In the case of Barbarevech v. Tomlinson, No. 18-CV-4821 (C.P. Lacka. Co. March 25, 2022 Nealon, J.), the court addressed a Motion for Partial Summary Judgment filed by a Defendant in a motor vehicle accident case seeking to dismiss punitive damages asserted against the Defendant on the ground that the evidence presented by the Plaintiff was insufficient as a matter of law to sustain the Plaintiff’s claims of recklessness.
The employer Defendant also sought to dismiss the Plaintiffs’ direct liability claim for negligent hiring, training, and supervision of the employee under an argument that the employer’s admission that the employee was acting within the scope of her employment at the time of the accident.
Relative to the punitive damages claims, after noting that there was no evidence in the record that the Defendant driver was speeding, driving while impaired or distracted by cell phone use, or otherwise engaged in unreasonable conduct manifesting a conscious disregard of a known or obvious risk posing a high probability of harm to others, the court granted the Defendant's Motion to Dismiss the claim for punitive damages.
The court additionally noted that, based upon the facts of this “run-of-the-mill intersectional collision,” the Plaintiffs’ expert was not permitted to express a legal opinion that the Defendant driver was chargeable with “reckless indifference” as defined by Pennsylvania law, particularly since the record did not contain an adequate basis in fact for that opinion.
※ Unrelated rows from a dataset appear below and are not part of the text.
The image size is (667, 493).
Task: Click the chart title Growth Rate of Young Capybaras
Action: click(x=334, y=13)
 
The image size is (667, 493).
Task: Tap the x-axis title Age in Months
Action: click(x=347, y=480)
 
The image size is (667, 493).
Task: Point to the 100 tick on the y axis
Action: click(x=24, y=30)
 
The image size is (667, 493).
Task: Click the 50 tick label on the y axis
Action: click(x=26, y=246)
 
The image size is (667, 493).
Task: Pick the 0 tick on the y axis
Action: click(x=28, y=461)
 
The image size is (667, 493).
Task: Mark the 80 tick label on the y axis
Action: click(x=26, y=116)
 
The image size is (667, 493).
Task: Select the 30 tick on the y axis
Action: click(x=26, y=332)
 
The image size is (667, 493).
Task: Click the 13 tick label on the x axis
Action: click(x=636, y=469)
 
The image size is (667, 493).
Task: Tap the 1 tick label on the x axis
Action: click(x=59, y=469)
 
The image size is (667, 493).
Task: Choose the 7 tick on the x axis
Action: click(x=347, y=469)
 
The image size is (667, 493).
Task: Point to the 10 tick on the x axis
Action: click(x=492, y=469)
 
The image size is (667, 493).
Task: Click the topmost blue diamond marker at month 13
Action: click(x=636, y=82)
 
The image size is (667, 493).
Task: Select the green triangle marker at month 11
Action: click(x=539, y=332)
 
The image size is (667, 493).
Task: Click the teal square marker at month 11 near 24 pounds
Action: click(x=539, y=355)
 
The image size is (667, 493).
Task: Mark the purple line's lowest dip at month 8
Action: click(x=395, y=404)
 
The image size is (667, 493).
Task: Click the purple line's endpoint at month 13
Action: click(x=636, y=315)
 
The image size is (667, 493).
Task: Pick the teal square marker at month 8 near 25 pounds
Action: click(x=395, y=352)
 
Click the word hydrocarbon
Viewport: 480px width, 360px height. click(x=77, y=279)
The court also rejected the Plaintiffs’ attempt to assert that the Defendant employer’s post-accident investigation of the collision did not cause or contribute to the accident or the harm that the Plaintiff had suffered and, as such, could not serve as a basis for the Plaintiff’s punitive damages claims. Judge Nealon otherwise stated that there was no other evidence in the record that the Defendant employer acted in a willful, wanton, or reckless manner.
As such, the Motion to Dismiss the Punitive Damages Claim was granted.
On the separate claim of direct employer liability for the alleged negligence in selecting, training, and supervising employees and their activities, the court allowed this claim to proceed after finding that Pennsylvania case law provides that a Plaintiff may pursue such a claim against an employer on theories of direct and vicarious liability, either at the same time or alternately, and Plaintiffs need not surround a direct liability claim against the employer if the employer acknowledges an agency relationship with the employee. As such, the employer’s Motion for Partial Summary Judgment with regards to the independent claim for negligent hiring, training, and supervision was denied.